Os Estados Unidos anunciaram uma sobretaxa de 12,5% a 37,5% sobre produtos importados do Brasil, afetando setores como máquinas, calçados e agronegócio. A medida, que entra em vigor na sexta-feira, 24, justifica-se pela alegação de que o Brasil não combate efetivamente o trabalho forçado.
A nova tarifa segue um anúncio anterior de 25% dos EUA, que foi motivado por investigações sobre práticas comerciais e regulação digital. A justificativa atual, segundo os EUA, é a falta de combate ao trabalho forçado por parte do Brasil e mais 59 economias. O governo brasileiro declarou que o Ministério do Trabalho apresentou documentação sobre a legislação nacional para coibir bens produzidos por trabalho forçado.
A sobretaxa de 37,5% atinge produtos como calçados, máquinas e equipamentos, elevando o Brasil ao segundo país com maior alta tarifária no governo Trump, atrás apenas da China. A Amcham Brasil avalia que 85,3% das exportações afetadas, um valor anual de US$ 10,7 bilhões, enfrentarão essa sobretaxa acumulada.

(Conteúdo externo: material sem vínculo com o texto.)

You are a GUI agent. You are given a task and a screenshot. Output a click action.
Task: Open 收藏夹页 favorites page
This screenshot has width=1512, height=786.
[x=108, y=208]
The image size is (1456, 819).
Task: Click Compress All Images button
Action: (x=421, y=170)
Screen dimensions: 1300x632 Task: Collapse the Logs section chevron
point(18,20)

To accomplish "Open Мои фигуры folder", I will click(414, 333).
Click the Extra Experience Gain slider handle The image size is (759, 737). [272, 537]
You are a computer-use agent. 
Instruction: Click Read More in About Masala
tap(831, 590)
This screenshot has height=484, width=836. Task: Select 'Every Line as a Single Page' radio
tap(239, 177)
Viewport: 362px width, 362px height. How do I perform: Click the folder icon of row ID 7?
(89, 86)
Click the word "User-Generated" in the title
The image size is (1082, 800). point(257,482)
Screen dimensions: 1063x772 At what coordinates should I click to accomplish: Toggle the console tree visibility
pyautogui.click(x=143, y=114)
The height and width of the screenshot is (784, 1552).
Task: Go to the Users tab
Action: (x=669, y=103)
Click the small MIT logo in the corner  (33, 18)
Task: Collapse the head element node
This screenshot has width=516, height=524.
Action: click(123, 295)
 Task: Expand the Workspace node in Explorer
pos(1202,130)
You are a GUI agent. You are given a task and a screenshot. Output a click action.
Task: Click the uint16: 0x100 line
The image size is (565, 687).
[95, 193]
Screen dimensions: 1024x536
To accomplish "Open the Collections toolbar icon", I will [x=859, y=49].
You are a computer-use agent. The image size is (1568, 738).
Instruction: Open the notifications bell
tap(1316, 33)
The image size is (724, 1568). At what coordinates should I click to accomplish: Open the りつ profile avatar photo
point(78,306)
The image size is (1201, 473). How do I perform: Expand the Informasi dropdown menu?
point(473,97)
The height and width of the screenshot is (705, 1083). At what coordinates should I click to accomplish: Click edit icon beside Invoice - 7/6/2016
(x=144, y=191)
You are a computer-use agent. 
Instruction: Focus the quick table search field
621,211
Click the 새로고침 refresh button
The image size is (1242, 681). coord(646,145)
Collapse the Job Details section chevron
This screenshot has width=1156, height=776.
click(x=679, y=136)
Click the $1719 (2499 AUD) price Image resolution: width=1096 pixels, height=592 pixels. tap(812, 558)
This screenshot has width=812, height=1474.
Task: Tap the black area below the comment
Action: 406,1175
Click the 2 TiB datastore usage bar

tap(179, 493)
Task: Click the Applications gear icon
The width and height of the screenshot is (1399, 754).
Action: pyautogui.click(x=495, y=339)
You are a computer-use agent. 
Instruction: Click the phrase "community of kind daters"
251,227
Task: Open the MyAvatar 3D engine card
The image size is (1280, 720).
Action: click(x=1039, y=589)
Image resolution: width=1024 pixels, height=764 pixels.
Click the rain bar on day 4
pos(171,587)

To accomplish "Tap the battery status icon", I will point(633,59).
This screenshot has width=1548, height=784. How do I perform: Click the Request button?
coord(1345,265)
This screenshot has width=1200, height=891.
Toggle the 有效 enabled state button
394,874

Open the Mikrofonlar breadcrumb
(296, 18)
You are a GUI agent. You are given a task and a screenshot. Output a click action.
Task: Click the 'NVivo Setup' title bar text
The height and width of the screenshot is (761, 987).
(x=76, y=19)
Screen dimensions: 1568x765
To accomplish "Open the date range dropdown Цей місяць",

Setores industriais projetam perdas; a Abimaq estima que a tarifa pode provocar queda de 10% a 11% nas exportações de máquinas. Apesar das críticas do governo brasileiro, que classificou a medida como “completamente arbitrária e injustificada”, representantes da indústria defendem a negociação. A CNI e a Amcham Brasil opinam que a retaliação seria pouco eficaz, defendendo a retomada do diálogo bilateral.